Der Sachverständige hatte und hat bis zum Schluss behauptet, dass die von ihm überprüften Übersetzungen der Polizeidolmetscher_innen, die diese von heimlich aufgezeichneten Gesprächen der Angeklagten gefertigt hatten – denen die Bundesanwaltschaft ganz erhebliche Bedeutung beimisst – keine sinnentstellenden Fehler aufwiesen. Dem steht gegenüber, dass die Verteidigung ihn und das Gericht auf unzählige solcher Fehler hinwies, die den Sinn des Gesagten verändern, oft tendenziös im Sinne der Anklage. Dem hatte der Sachverständige in der Regel nichts entgegenzusetzen, er erklärte die Fehler daher schlicht für irrelevant.

Weil der Sachverständige fachlich so angreifbar war, dauerte seine Einvernahme 25 Hauptverhandlungstage, bis der Vorsitzende Richter den Sachverständigen in einer Art Panikreaktion entließ, um diese Phase des Verfahrens zu beenden.

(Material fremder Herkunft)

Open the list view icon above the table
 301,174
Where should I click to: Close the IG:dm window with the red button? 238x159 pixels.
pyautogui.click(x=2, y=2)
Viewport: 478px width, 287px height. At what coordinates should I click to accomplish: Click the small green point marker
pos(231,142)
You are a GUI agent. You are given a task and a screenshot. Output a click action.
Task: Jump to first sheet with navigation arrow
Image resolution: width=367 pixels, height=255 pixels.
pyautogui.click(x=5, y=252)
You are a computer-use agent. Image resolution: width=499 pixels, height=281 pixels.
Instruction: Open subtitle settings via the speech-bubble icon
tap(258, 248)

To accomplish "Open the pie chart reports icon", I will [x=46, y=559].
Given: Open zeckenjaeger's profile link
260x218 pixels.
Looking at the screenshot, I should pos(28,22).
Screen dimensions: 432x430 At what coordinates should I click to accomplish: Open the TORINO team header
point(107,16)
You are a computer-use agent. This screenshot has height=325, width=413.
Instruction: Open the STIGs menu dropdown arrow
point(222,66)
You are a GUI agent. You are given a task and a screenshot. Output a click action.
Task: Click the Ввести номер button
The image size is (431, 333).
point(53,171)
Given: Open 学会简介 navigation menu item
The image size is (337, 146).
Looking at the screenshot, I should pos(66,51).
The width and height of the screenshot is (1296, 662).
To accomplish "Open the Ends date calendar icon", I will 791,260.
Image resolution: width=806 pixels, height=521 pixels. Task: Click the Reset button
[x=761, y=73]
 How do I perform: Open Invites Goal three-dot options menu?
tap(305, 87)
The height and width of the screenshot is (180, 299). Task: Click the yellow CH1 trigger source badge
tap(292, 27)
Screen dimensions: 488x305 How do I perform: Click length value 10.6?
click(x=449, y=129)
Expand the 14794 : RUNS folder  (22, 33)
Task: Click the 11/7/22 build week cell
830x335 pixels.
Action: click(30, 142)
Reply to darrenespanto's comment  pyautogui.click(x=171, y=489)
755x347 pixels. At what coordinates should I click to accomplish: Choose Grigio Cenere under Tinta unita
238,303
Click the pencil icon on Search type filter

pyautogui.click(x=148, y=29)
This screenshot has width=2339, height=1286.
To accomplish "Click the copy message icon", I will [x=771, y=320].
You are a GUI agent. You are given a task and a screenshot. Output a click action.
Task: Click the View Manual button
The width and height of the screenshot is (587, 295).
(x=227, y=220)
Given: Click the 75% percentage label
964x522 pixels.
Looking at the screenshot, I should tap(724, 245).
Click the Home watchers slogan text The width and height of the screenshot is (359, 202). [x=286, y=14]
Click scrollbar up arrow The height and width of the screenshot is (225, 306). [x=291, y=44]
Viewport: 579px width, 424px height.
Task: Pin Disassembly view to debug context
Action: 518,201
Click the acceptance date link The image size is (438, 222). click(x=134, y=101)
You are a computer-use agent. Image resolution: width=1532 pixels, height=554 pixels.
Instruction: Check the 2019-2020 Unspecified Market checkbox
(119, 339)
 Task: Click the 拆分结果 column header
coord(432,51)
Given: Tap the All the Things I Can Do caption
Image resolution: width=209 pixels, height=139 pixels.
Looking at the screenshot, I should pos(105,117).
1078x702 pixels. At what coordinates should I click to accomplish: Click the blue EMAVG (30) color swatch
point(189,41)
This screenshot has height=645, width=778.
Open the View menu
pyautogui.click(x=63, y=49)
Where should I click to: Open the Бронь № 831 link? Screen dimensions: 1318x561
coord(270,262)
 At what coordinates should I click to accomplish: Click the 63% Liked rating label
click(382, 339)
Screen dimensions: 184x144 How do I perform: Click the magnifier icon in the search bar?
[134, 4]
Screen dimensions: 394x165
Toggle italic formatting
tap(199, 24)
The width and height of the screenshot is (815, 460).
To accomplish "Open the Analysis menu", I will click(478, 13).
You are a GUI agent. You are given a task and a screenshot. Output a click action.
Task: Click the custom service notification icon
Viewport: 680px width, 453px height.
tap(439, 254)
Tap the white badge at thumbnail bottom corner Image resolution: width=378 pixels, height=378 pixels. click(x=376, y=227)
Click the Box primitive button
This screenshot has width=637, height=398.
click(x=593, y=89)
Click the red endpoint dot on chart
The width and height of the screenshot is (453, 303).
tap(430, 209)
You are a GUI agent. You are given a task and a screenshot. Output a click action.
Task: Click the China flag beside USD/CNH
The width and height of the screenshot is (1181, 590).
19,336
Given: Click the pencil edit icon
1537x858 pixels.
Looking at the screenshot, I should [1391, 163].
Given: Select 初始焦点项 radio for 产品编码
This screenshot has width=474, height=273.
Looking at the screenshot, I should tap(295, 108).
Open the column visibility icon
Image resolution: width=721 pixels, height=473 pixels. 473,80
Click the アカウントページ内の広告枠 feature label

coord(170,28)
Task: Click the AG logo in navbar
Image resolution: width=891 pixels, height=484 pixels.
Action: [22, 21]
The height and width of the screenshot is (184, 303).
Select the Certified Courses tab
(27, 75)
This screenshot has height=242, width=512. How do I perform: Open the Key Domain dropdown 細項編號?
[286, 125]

Mehrere Verteidiger hatten zwar angekündigt, dass sie noch Fragen hatten, diese aber heute nicht stellen konnten, sondern erst am nächsten Hauptverhandlungstag, zu dem Dr. Savasci auch geladen war. Zudem steht sogar noch eine Entscheidung des Senates aus, nachdem der Vorsitzende die Fragen eines Verteidigers abgelehnt und der dies beanstandet hatte.

Nachdem das Gericht die letzte an den Sachverständigen gestellte Frage von Rechtsanwältin von der Behrens mit unzutreffender Begründung zurückgewiesen hatte, verkündete der Vorsitzende, ohne noch einmal Luft zu holen oder der Verteidigung wie rechtlich geboten Gelegenheit zur Stellungnahme zu geben, eine Anordnung, mit der der Sachverständige entlassen und die Sitzung für heute beendet wurde. Versuche der Verteidigung, ans Wort zu kommen, beantwortete der Vorsitzende mit einem gebrüllten „Sie sind jetzt nicht dran!“

Das Gericht hat damit deutlich gemacht, dass es an dem Sachverständigen, der die Übersetzungen der Polizeidolmetscher_innen gegen die berechtigte fachliche Kritik der Verteidigung in Schutz nahm, um jeden Preis festhalten will. Dabei wurde noch in den letzten Fragen der Verteidigung erneut deutlich, dass diese Übersetzungen erhebliche und relevante Fehler verteilen, etwa wenn bei der Frage, wer Truppen zu einem Anschlag schicke, aus einem „die schicken welche“ gemacht wurde „wir können auch welche schicken.“ Aber solche Fehler interessieren den Sachverständigen und den Senat nicht, würde doch ein Nachgehen dem Wunsch nach einer schnellen Verurteilung der Angeklagten im Wege stehen.